Because of Omegle’s anonymity, it is incredibly difficult to prevent extremists (and online predators) from accessing the site. Omegle currently offers no mechanism for reporting or blocking individuals, instead advising users to “disconnect if anyone makes you feel uncomfortable.” While Omegle does occasionally ban users for “bad behavior” (for example, frequently dropping out of chats or playing music in the background), these bans can easily be circumvented by using a VPN. A VPN, or virtual private network, allows users to protect their internet data and mask their IP address, making it look like they’re located in a different city or country.

Similarly, young people can easily register on Omegle and experience the instant gratification of a provocative conversation with an adult. This can feel very exciting for tweens and teens who have a developmental need for taking risks, challenging authority and experimenting with new and adult-like behavior. Therefore, when talking with young people about the dangers of Omegle or similar platforms, it is important to be mindful of the reasons they are lured in in the first place. Understandably, adults’ fear of danger may be our first impulse, but it is equally important to not judge or punish, but to listen and help expand young people's thinking.  Here are some things to keep in mind when talking with young people about this.

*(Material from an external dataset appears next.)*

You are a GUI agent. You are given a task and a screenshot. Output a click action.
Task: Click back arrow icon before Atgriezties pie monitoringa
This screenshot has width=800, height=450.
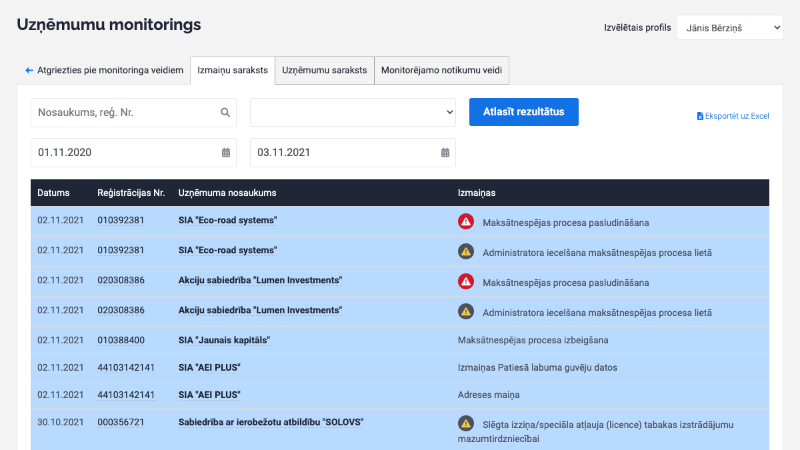29,70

  • Discuss information and misinformation. Starting at a young age, and before they launch into their digital lives, encourage young people to ask questions and think critically about the media they consume. You can start early with TV and online games. Misinformation (false information that is spread, regardless of whether there is intent to mislead) is all around us and thrives on social media. Especially on a platform like Omegle, help them explore how the people they chat with may have an agenda or ulterior motive. Therefore, they should think about the perspective and point of view of the person they are talking to, reflecting on whether the information they share is valid and true or if it is filled with lies and misinformation, intended to use their conversation for entertainment or lure them into white supremacy extremist ideology.

 

  • Express non-judgmental curiosity to open communication. Without coming across as judgmental, talk with your child about the ways they are engaging online and in social media—what they like about it, what’s scary, what’s exciting, and what’s concerning. Ask open-ended questions like “What do you like about that app?” and “What’s exciting to you about it?” or “Do you ever see or hear things that bother you?” Questions that open communication—rather than judge, criticize or belittle—will continue the conversation, rather than shut it down. In the long run, young people will be more likely to talk with you when something concerning or upsetting happens if they know you’re not judging them.

 

  • Share your concerns. Let your child know that while you want them to engage in online platforms, make friends, learn and have fun, it is essential that they are safe. Many parents know little about their children’s digital lives. While some parents don’t “allow” their children to register for certain sites, or attempt to monitor their social media activity, it is a nearly impossible endeavor. Young people are skilled at hiding what they say and do online. The more adults judge and mistrust them, the more likely it is that young people will become more secretive and guarded about what’s going on—both online and offline. If you know they are using a site like Omegle where extremists try to bait young people, share your concerns with them about the messages of hate and the extremist tactics. Let them know that if they find themselves in an uncomfortable or unsafe situation, or one that is giving them “a bad feeling,” that they can talk with you about it. This is especially important if this happens on a site that you told them not to visit, because they’ll worry more about being judged or punished.

 

Knowledge is power. The more information parents and other trusted adults have and can communicate to young people, the better armed they will be to see this extremist and hate-filled content for what it is.